Protection against Type I diabetes by parasitic helminths

Public Health Relevance Statement The goal of this project is to develop new therapies for Type 1 diabetes that do not substantially compromise the ability of the immune system to protect against invasive pathogens. Project Abstract As Type 1 diabetes is caused by autoimmune destruction of insulin-producing [unreadable]-islet cells, modulation of the ongoing autoimmune response in recently diagnosed patients may inhibit progression of the disease. A significant obstacle, however, is that current strategies of immunosuppression for treatment of autoimmune diseases often increase patient susceptibility to infections. We hypothesize that the immunoregulatory responses induced by chronic helminth infections can suppress the inappropriate inflammation of autoimmune disorders without significantly impairing the ability of the immune response to fight invasive pathogens.
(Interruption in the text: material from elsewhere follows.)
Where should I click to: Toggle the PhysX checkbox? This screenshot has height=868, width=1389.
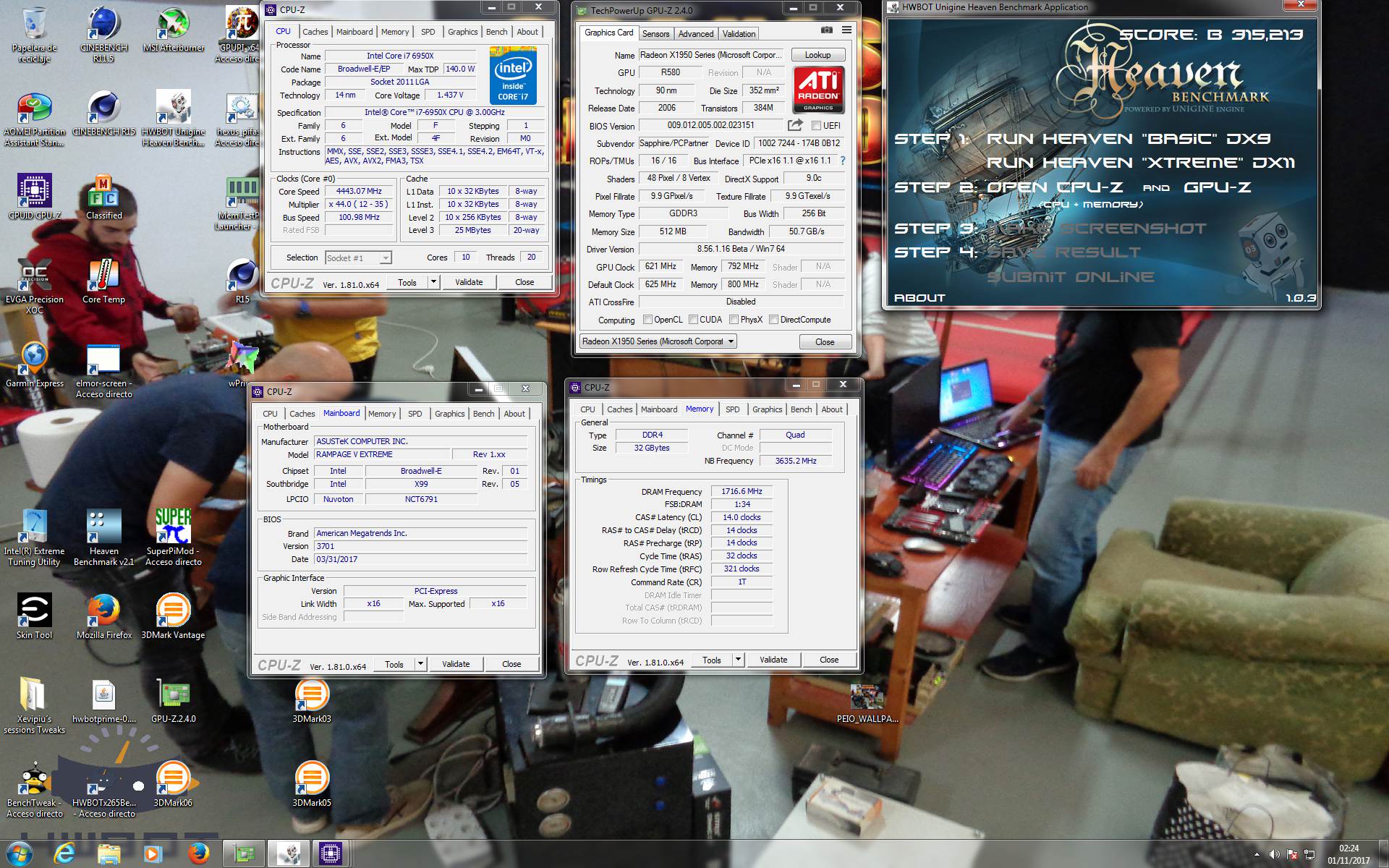734,320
While patients with chronic helminth infections are not clinically immunocompromised, both human and animal studies demonstrate that chronic parasitic worm infections are protective against autoimmune diseases. Recently, our laboratory has demonstrated that infection of non-obese diabetic (NOD) mice with Litomosoides sigmodontis, a tissue-invasive parasitic filarial worm of rodents, protects against the development of diabetes. We have also shown that this helminth-mediated protection is associated with an increase in natural T- regulatory cells. Live infection is not required for protection, as injection of a crude homogenate of L. sigmodontis antigens also protects against diabetes. The major objectives for this proposal are to determine the mechanisms by which L. sigmodontis protects against the development of Type 1 diabetes in NOD mice and to identify the specific molecules of L. sigmodontis that can induce this protection. We also plan to determine the potential therapeutic utility L. sigmodontis-derived therapies may have. Specifically, we plan to assess the degree to which L. sigmodontis infection and antigen administration can reverse established disease and the impact these interventions have on the immune system's ability to protect against invasive pathogens.